= Условия задания =
Пожалуйста, продублируйте из документа дословно всё, что идет от слов «В защиту критики» вниз до слов «своем истинном бессилии.» включительно.

= Документ =

+++++

Страница 152 из 163
Зачем на Маргарите такой уродливый колпак? Быть может, исторически колпак и доказуем, но при чем здесь история… Маргарита и история! Почему Валентин давно не брит и так же очень некрасив? Почему заставили его умирать на дому — и бедный артист должен из-за кулис выкликать его предсмертные слова? Зачем в сцене проклятия Мефистофель поет откуда-то с галереи, и весь зал закатывает глаза, разыскивая его вверху, как неприятельский аэроплан? А Брокен сделан маленький и острощербатый, как гнилой зуб, и неприятно смотреть на полуголых ведьм, которые осторожно выгибаются и принимают балетные позы — с риском свалиться на пол и ушибиться. Это не цирк.
Всё обездушено, огрублено, принижено, местами точно измазано сажей, чтобы противней было. Недаром какой-то журналист усмотрел в этом «Фаусте» критику на немецкие зверства. Мечтательный и нежный вальс, под звуки которого встречаются Фауст и Маргарита и вспыхивает первая чистая любовь, вальс, который вспоминается ею в тюрьме, — волей театра огрублен до степени кабацкого пляса. Музыка что-то урчит, валятся табуреты, столы, и пьяные ландскнехты, танцующие женщины безобразно откидывают ноги. Скучно, ибо ложь: ведь сквозь душу Маргариты проходит вальс, и нужно дать то, что видела она, что грезилось ей, а не то, что было «в действительности», хотя бы действительность эта была удостоверена самым беспристрастным полицейским протоколом.
Декорации незначительны, порою излишне слащавы, порой грубоваты и плоски в своем дешевом реализме: Вальц в Большом Московском театре 20 лет тому назад писал не хуже. Апофеоз, где крупные ангелы, окрашенные спектром, как известные пасхальные выпуклые картинки, влекут на небо Маргариту, — мог бы своей роскошью умилить самоеда и даже обратить его в христианство, но для художественного театра просто неприличен. Но всего не перечислить. Главное же то, что нет правды и не будет, пока театр не перестанет насильничать над живыми формами произведений и не подчинит себя их художественной воле вместо того, чтобы им навязывать свою. Нельзя насильственно обращать ни в реализм, ни в символизм, ни во всякие другие веры.
Обидно за молодой, талантливый и энергичный театр, который, встав на неверный путь, так бесплодно расточает свои силы.
В защиту критики
…Так тяжкий млат,
дробя стекло, кует булат.
Ежели, дескать, каждый-то день пса кормить,
так он, чего доброго, в одну неделю разопсеет.
Надо с нами, со псами, серьезно поступать:
и за дело бей, и без дела бей — вперед наука!
Тогда только мы, псы, настоящими псами будем!
Как всем известно, жизнеспособность организма познается по той степени сопротивления, какое приходится ему преодолевать в борьбе за существование; тем же признаком определяется и всякая сила, будет ли это — сила живая или механическая. Так в оранжерее, при ее исключительном тепле, добываемом огромной затратой дров на отопление, самое дрянное и квёленькое растение может возомнить себя деревом и полезть к потолку; выставленное даже на средний мороз, оно немедленно гибнет, тем самым явно свидетельствуя о своем истинном бессилии.

+++++

= Предоставленные записи =
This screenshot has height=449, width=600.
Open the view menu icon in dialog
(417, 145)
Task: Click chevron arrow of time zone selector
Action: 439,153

+++++

= Решение задания =
В защиту критики
…Так тяжкий млат,
дробя стекло, кует булат.
Ежели, дескать, каждый-то день пса кормить,
так он, чего доброго, в одну неделю разопсеет.
Надо с нами, со псами, серьезно поступать:
и за дело бей, и без дела бей — вперед наука!
Тогда только мы, псы, настоящими псами будем!
Как всем известно, жизнеспособность организма познается по той степени сопротивления, какое приходится ему преодолевать в борьбе за существование; тем же признаком определяется и всякая сила, будет ли это — сила живая или механическая. Так в оранжерее, при ее исключительном тепле, добываемом огромной затратой дров на отопление, самое дрянное и квёленькое растение может возомнить себя деревом и полезть к потолку; выставленное даже на средний мороз, оно немедленно гибнет, тем самым явно свидетельствуя о своем истинном бессилии.